This exhibition will remain at the Parliament of the Balearic Islands until Friday, February 9 at 14:00 hours.
Evolution of CF treatment
The photographic exhibition depicts part of the daily treatment that must be carried out to try to control the progression of this degenerative disease.
We talk about treatments to open the airways through inhalation and nebulization of medications, airway clearance through respiratory physiotherapy exercises and reeducation to effort, antibiotics to control infections, vitamins and food supplements, various hospitalizations, hygienic measures ….
All this is essential in the fight against this disease.

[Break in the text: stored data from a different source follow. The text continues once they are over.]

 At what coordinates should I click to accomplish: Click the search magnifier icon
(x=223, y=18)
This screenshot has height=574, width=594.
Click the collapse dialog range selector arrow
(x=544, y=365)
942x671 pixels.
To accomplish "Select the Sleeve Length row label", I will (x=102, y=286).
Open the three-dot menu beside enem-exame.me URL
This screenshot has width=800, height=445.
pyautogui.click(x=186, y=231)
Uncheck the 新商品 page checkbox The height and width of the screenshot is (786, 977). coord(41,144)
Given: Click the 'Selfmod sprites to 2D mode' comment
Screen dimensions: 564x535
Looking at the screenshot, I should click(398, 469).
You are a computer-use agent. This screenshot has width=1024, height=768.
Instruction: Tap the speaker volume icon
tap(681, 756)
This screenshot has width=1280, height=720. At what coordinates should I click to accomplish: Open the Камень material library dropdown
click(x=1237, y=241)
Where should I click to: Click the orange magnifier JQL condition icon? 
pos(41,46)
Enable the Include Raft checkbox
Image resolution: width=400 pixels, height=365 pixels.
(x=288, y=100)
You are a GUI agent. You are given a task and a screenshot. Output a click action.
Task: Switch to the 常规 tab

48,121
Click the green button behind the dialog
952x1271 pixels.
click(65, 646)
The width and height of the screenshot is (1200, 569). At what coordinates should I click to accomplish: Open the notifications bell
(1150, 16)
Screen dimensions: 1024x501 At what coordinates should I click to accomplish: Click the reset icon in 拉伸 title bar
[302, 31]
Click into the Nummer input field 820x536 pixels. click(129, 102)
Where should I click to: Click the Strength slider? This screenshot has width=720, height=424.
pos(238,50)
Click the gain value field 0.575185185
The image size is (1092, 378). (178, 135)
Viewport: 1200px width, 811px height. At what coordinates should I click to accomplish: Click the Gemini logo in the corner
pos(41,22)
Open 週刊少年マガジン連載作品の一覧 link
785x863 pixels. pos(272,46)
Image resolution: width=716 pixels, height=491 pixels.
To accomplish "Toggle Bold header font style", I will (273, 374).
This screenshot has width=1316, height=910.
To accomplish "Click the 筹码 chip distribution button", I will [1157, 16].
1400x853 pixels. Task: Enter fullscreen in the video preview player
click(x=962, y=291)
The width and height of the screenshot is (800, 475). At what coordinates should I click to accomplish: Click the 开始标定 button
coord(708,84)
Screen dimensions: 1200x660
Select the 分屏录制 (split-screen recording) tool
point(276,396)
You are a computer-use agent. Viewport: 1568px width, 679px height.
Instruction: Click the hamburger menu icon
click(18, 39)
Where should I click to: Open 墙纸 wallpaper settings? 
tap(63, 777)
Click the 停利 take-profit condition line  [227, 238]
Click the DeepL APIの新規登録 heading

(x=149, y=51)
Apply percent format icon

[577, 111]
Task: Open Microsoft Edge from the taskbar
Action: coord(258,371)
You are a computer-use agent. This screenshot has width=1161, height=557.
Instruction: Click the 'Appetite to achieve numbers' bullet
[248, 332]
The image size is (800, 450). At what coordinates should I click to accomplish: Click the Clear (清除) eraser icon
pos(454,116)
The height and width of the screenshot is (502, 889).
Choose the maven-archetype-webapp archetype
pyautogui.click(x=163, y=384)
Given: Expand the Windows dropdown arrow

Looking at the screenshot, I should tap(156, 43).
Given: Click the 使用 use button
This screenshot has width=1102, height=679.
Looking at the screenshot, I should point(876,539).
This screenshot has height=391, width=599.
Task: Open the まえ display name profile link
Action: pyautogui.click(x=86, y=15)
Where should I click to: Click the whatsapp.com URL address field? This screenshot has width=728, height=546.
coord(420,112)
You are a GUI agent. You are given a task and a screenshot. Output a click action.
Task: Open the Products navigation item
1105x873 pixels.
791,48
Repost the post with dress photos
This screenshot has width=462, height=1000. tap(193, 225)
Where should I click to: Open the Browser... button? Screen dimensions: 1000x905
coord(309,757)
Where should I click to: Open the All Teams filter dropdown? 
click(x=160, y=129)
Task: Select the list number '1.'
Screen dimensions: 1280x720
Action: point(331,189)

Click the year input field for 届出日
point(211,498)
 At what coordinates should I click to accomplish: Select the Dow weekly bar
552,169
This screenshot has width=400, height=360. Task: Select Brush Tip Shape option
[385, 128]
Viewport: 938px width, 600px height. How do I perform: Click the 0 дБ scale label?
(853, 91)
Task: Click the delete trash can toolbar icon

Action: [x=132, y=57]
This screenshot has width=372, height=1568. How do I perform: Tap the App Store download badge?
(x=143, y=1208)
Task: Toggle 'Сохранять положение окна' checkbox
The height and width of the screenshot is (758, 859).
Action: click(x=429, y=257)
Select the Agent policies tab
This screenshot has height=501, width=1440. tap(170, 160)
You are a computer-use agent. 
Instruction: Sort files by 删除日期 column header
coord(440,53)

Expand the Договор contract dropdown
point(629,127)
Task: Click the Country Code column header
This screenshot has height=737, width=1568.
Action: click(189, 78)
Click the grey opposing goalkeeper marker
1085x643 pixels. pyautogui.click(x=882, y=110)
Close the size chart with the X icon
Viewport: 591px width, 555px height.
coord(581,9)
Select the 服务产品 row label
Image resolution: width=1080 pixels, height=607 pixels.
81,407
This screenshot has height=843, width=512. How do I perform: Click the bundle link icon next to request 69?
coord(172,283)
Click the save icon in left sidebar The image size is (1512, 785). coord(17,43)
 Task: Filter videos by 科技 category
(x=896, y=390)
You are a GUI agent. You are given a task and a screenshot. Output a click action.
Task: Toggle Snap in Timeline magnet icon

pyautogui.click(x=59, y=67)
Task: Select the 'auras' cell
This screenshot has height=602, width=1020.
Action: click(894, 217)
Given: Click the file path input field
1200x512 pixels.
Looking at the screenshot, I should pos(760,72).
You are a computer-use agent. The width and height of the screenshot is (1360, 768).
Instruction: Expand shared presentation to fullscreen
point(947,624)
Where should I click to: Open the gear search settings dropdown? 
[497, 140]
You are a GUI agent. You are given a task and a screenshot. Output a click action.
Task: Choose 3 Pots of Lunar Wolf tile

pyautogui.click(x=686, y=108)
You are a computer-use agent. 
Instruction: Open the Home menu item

Authorities have shown interest in learning more about CF and its treatments
The President of the Balearic Government, Marga Prohens, the President of the Parliament of the Balearic Islands, Gabriel Le-Senne, the Minister of Health of the Balearic Government, Manuela Garcia, the President of IMAS, Guillermo Sanchez, and the Councilor for Economic Promotion and Local Development of the Consell Insular, Pilar Amate, as well as several deputies and deputies followed with attention the explanations of the Director of the Respiralia Group, Carlos Pons.
A story that can change
Since the gene that produces this disease was discovered in 1989, much progress has been made, although, in the eyes of people with the disease and their families, perhaps at a slower rate than desired.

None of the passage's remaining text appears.